Coincidentally or not, the period in which people didn’t seem really interested in prime numbers is a period we now call the Dark Ages. Some Islamic mathematicians looked at prime numbers, which Fibonacci brought to Europe, translating and analyzing the work. After that, most brilliant mathematicians looked at prime numbers: Pierre de Fermat stated (but did not prove) Fermat’s little theorem, which was later proved by Leibniz and Euler.

Many mathematicians have also tried to find ways to predict the emergence of prime numbers, but this has proven a hidden Graal. Since 1951, all the largest known prime numbers have been discovered using computers.

### Why prime numbers matter so much

For a very long time, prime numbers were canonical and pure — a quirk of mathematics, but with little significance outside of mathematics. Now, we know this to be untrue and prime numbers have important applications in several fields.

For instance, the number of cogs on two gears is often chosen to prime among themselves, to create an even contact between every cog of both wheels and avoid unnecessary wear and damage — but this is not technically an application of prime numbers.

The moment when primes became really important was in the 1970s when it was first announced that prime numbers could serve as the basis of public-key cryptography algorithms. In other words, every time you use the internet to send an encrypted message (like you probably do daily), it uses an algorithm based on prime numbers, specifically because they’re so mysterious and hard to assess.

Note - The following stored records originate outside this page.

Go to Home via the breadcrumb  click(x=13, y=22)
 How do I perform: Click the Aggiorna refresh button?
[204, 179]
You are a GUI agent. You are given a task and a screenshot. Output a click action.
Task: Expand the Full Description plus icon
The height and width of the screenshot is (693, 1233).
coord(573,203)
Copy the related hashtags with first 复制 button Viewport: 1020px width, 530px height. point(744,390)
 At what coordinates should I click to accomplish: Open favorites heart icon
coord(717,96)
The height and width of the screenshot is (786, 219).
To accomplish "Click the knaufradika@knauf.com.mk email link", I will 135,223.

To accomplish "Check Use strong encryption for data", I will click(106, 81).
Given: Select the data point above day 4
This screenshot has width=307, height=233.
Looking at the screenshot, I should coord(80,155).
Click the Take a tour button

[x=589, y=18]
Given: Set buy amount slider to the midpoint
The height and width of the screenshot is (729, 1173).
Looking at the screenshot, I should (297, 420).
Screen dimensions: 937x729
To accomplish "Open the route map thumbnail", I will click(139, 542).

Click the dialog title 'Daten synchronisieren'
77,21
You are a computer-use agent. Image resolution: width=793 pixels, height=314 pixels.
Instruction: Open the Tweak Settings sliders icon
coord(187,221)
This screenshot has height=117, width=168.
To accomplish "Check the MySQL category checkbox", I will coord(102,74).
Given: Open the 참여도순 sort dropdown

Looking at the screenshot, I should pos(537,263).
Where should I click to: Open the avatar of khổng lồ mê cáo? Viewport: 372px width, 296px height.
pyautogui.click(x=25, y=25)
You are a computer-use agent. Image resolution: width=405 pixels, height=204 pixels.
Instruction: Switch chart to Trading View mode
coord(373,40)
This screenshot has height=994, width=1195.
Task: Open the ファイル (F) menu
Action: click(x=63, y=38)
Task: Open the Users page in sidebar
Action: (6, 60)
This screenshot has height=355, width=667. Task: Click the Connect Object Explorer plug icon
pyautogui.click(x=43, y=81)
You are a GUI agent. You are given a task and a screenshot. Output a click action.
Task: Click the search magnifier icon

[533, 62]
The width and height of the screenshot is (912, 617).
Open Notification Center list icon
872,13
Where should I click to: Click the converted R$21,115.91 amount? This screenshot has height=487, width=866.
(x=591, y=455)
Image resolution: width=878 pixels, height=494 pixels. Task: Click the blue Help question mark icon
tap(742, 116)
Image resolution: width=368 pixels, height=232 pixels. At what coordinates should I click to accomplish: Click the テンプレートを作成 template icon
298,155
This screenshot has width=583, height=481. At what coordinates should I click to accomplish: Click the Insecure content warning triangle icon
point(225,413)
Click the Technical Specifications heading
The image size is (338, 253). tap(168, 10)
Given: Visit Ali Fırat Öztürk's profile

Prime numbers also play a part in fields such as quantum mechanics and abstract algebra. Perhaps even more intriguing, prime numbers have been shown to also play a role for some biological species. The cicadas of the genus Magicicada, for instance, spend most of their time as grubs beneath the ground. They emerge after 7, 13, or 17 years — all prime numbers. This is not a coincidence, biologists believe: cicadas emerge in this fashion to prevent predators from synchronizing with their lifecycle. In addition to the many applications of prime numbers in mathematics, modern research seems to indicate that at least in some cases, prime numbers also play a role in other fields.

Prime number research is far from over. Undoubtedly, there are many more prime mysteries waiting to be uncovered — this is only scratching the surface.